The Mill, by Andrew Wyeth, 1959 

"I prefer winter and fall, when you feel the bone structure in the landscape — the loneliness of it — the dead feeling of winter. Something waits beneath it, the whole story doesn't show."

— Andrew Wyeth 
The Art of Andrew Wyeth 

Opal died today. Unexpected. 

It’s always a surprise to me, though we are in a nursing home and nearly everyone is ill and elderly. 

There's not much talk, as if it is routine, and of course it is. And yet, even when expected, every passing feels fresh and unexpected. I haven't found words for this startle and weight — something like sadness but with a puncture that lodges in remote crevices of body and mind.  

While hanging the memorial announcement, Ada watches my every move, watches me hang the board, watches me straighten the frame. She does not speak, never speaks. But today, her eyes are steady and from her wheelchair, she reaches for my hand. I bend close and talk quietly.

“Your hair looks nice,” I say. She stares at me, eyes soft.

I try again, “You look good in pink.”

She murmurs, her eyes fixed on mine, as if to speak. But we do not talk, just look into eyes, back and forth, with some tender wordless exchange. 

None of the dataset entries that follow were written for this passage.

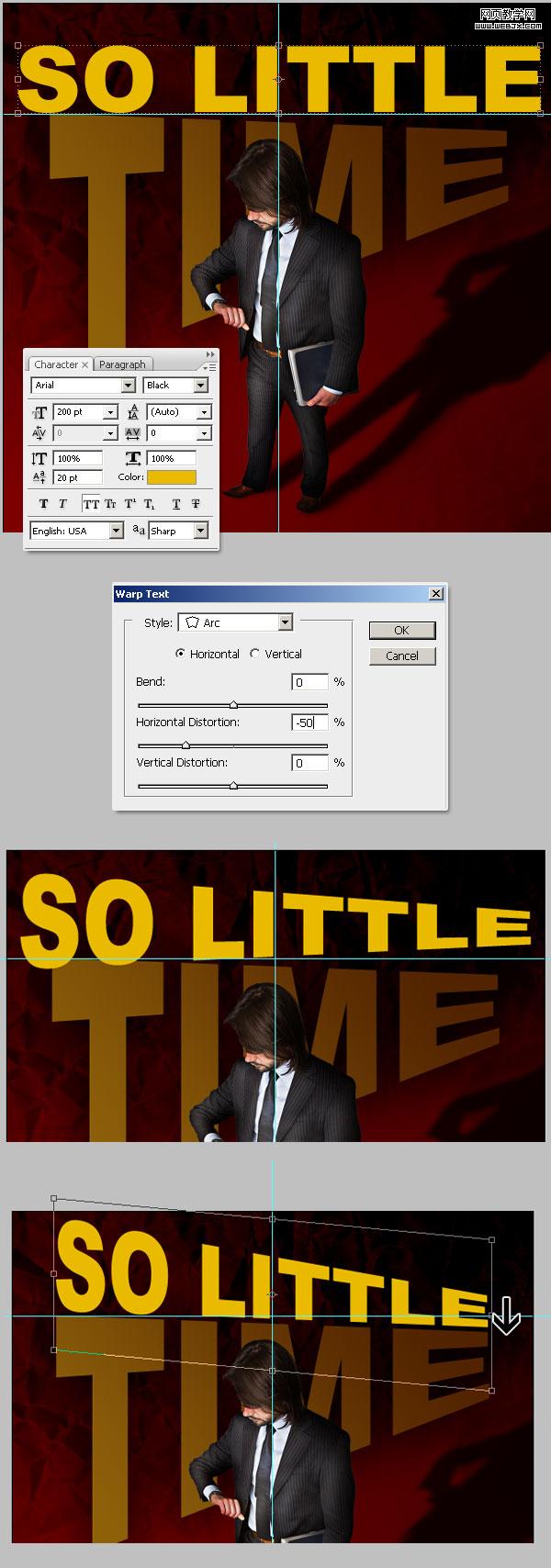Toggle Underline text style
This screenshot has width=551, height=1568.
coord(176,504)
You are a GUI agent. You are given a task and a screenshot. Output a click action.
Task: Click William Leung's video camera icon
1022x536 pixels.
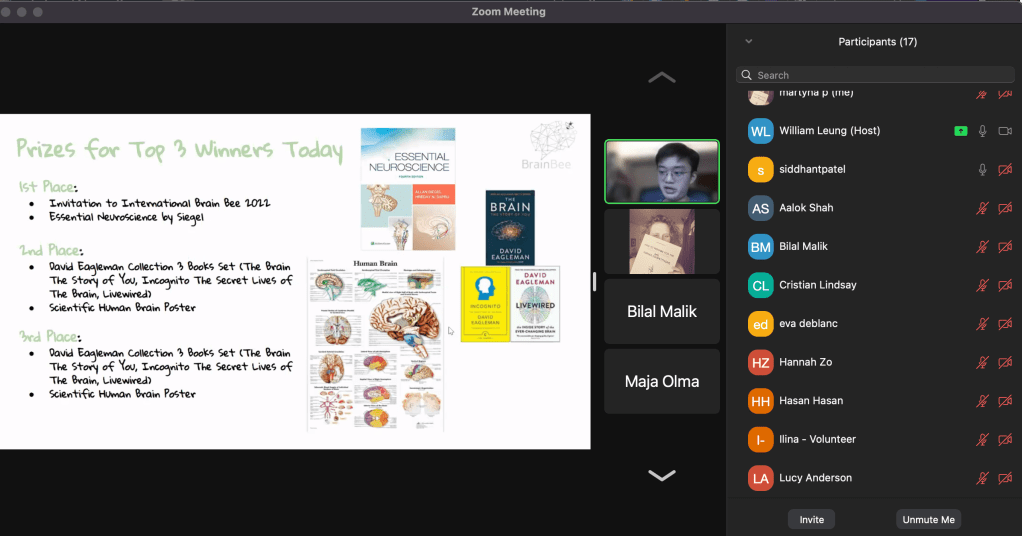[1005, 131]
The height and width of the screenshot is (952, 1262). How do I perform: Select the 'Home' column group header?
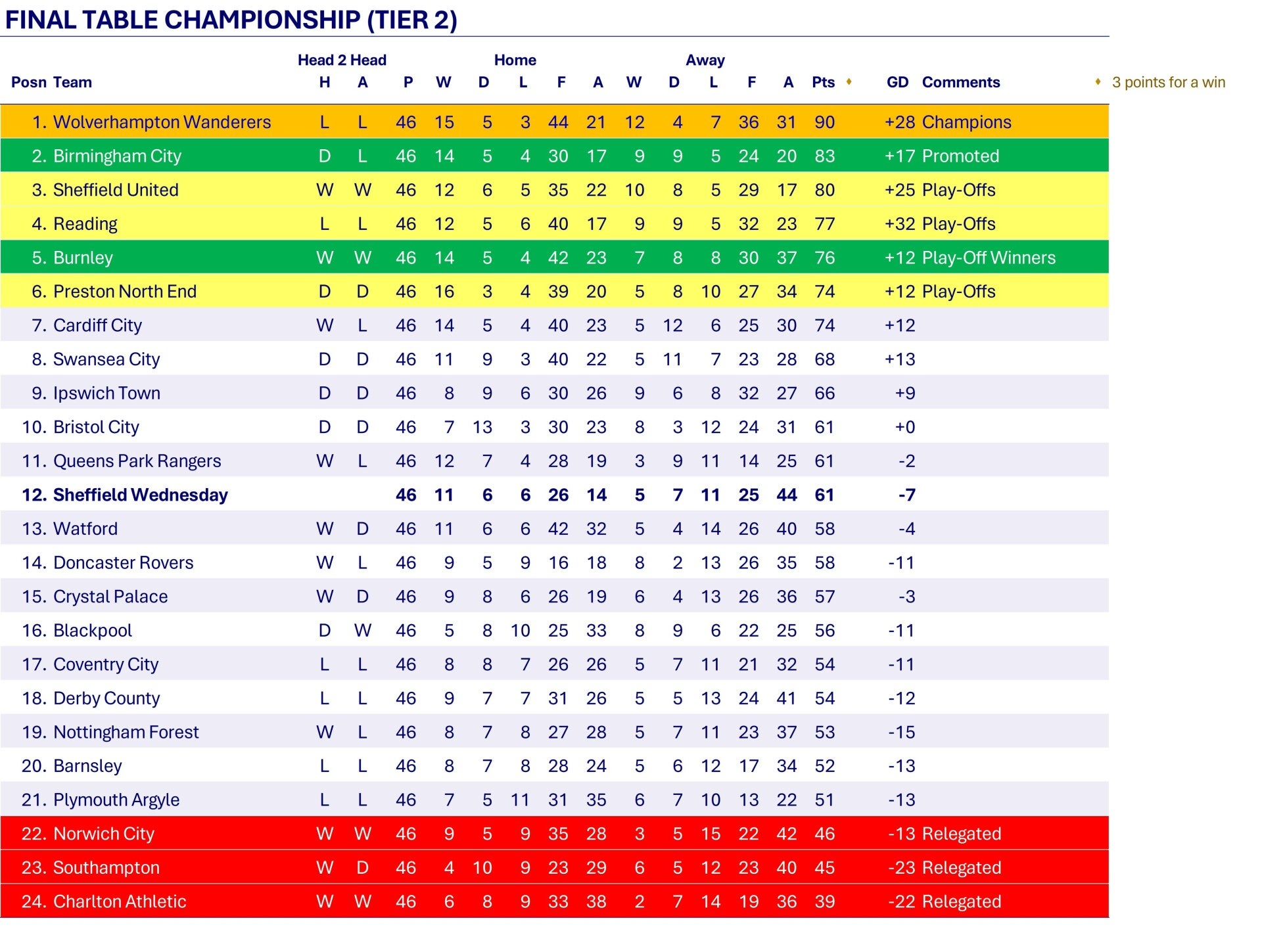coord(515,60)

I say goodbye, I’ll see her again, because this is what you say. Because I say it again and again to the old and confused, to the dying. We are accustom to goodbyes and yet, and yet, it always jolts. Maybe I’m not alone in this. Maybe Ada is with me, reaching out to mark a moment, saying every death deserves a pause.  

I've started a file: Things to say after a death. There's been so many, I've run out of words. 

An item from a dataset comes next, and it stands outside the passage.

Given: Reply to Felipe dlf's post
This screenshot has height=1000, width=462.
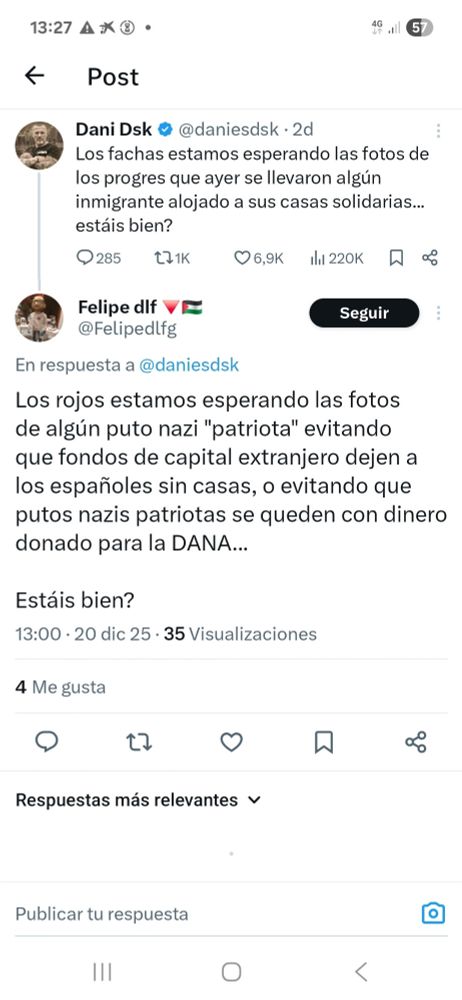Looking at the screenshot, I should [46, 742].
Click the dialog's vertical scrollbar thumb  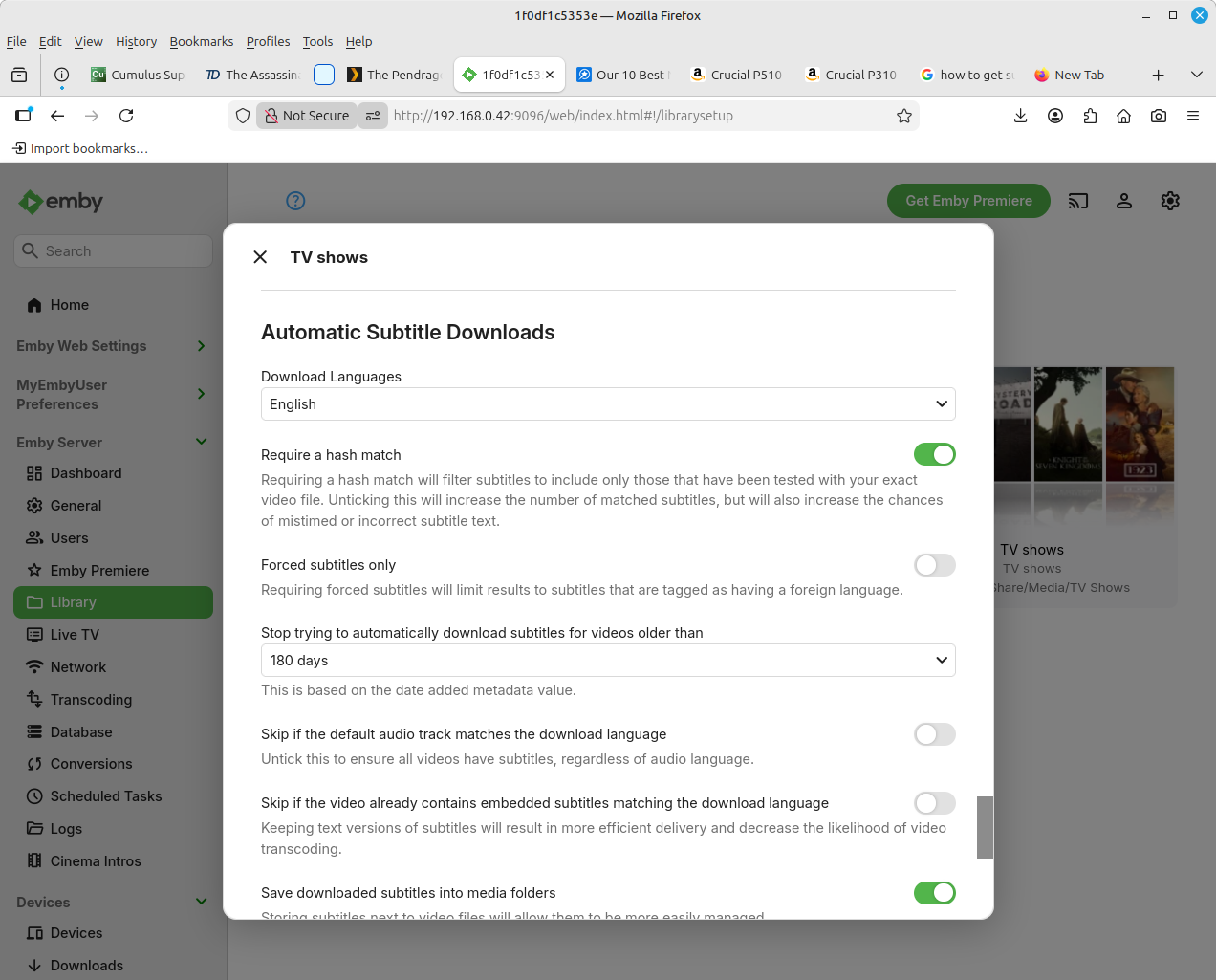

In the writing group, we pen letters to ourselves:

Dear Younger Me, writes Betty, I wish I could go back and appreciate life more

“Can I get you anything?” I ask Lucy, who is sitting alone, yawning.

We exchange hellos and she smiles wanly, a sign of her decline. Once buoyant and cheery, she now speaks slowly, if at all, and with much effort. 

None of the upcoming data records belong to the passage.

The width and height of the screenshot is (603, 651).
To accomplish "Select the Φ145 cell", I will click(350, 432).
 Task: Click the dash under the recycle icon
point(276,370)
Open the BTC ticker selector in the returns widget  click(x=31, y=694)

“There’s no getting,” she says with a half smile, and I think she knows, more than any of us, about these ends.  


* Names have been changed to protect privacy.

Reader Comments (6)

I think this is an entire book or something. In any case I thank you. Just saw my mother today. Oh the struggles with language:( and still the wise and true things that come out along with the balderdash. xoxox.

January 17, 2019 | Unregistered CommenterLisa

You get it, you do. You're in it, too.

These small moments feel meaningful and more 'real' when I write it out, write it through.

Death seems to be my topic these days -- both personally and professionally -- and I often worry that I'm sharing too much --- but your note is balm to my concern. Thank you. xxoo

January 17, 2019 | Unregistered CommenterDrew

Beautiful, as always, Drew. I spend Wednesdays with my Mom (she's 85) - shopping, bookkeeping, etc. Every week I wish I had done it better/said it better somehow. And every week I try again. It's sad and hard - and Lucy is so right. There really is no getting.

Thank you for sharing, Drew. They are needed. <3

January 17, 2019 | Unregistered CommenterTrish

Thank you. So nice to see you here.

You put it so well: "Every week I wish I had done it better/said it better somehow. And every week I try again." That's exactly it.

Press on, friend, with love.

January 18, 2019 | Unregistered CommenterDrew

How lucky Ada was to have you as one of her caregivers, Drew. May we never become so accustomed to death that we are not jolted when it comes.
Love to you.

January 19, 2019 | Unregistered CommenterMaureen

Hi Maureen,
So nice to see you here. Thank you for the kind words.

Really, I'm the lucky one. I'm not a nurse (that's the really hard work) but I work in communications and get the enviable opportunity to dip in and out of the lives of others. It really has changed my life; sounds dramatic, I know, but it's true.